● **SUPPLIED INFORMATION**:
+---+
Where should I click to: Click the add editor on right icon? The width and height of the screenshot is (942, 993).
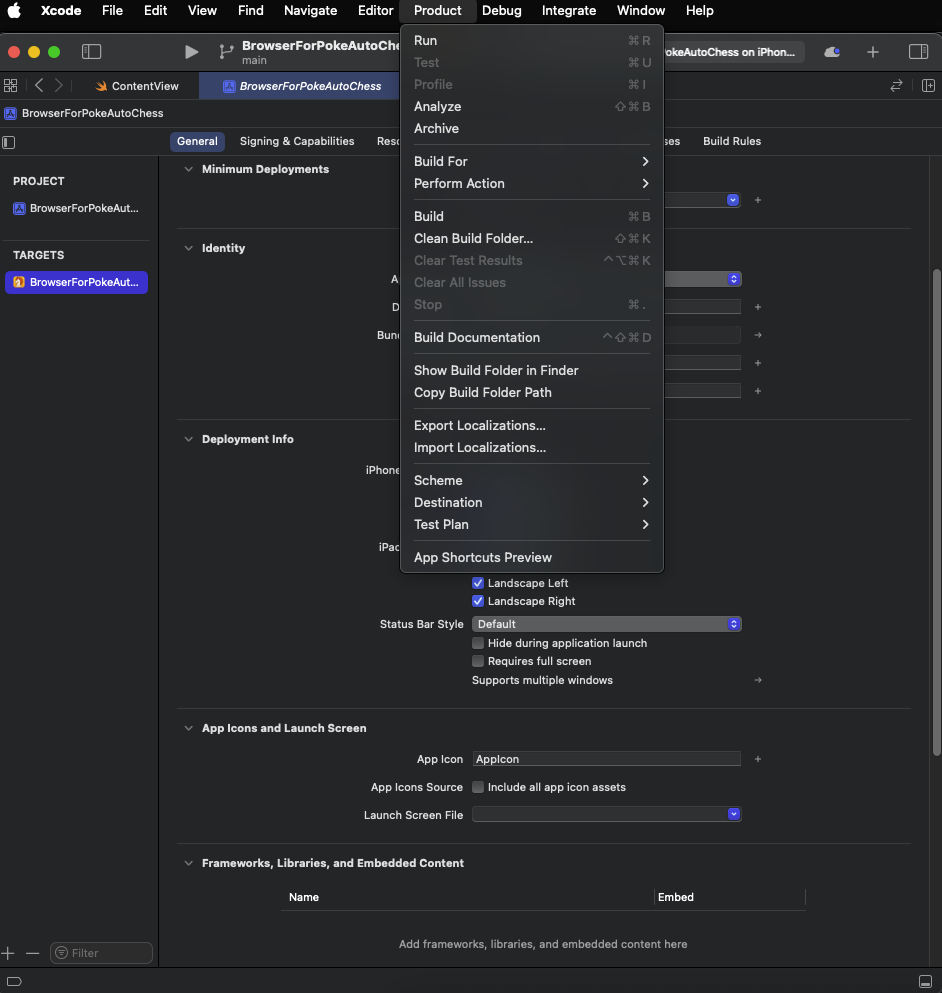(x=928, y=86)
+---+
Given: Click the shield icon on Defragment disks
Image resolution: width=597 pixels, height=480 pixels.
+---+
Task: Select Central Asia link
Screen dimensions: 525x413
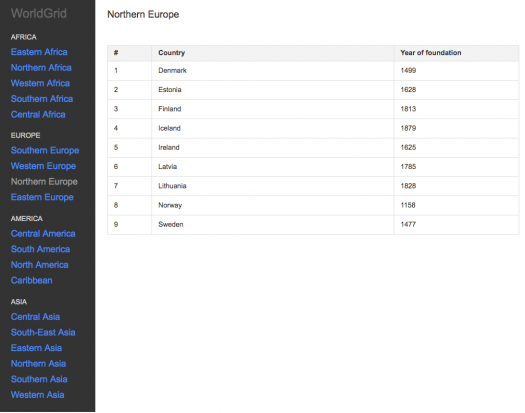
+---+
Rewrite the stretch from the line containing "Given: Click the" through the line containing "Image resolution: width=597", putting "gear icon" in place of "shield icon" and leaving everything else the same.

● **IN RESPONSE**:
Given: Click the gear icon on Defragment disks
Image resolution: width=597 pixels, height=480 pixels.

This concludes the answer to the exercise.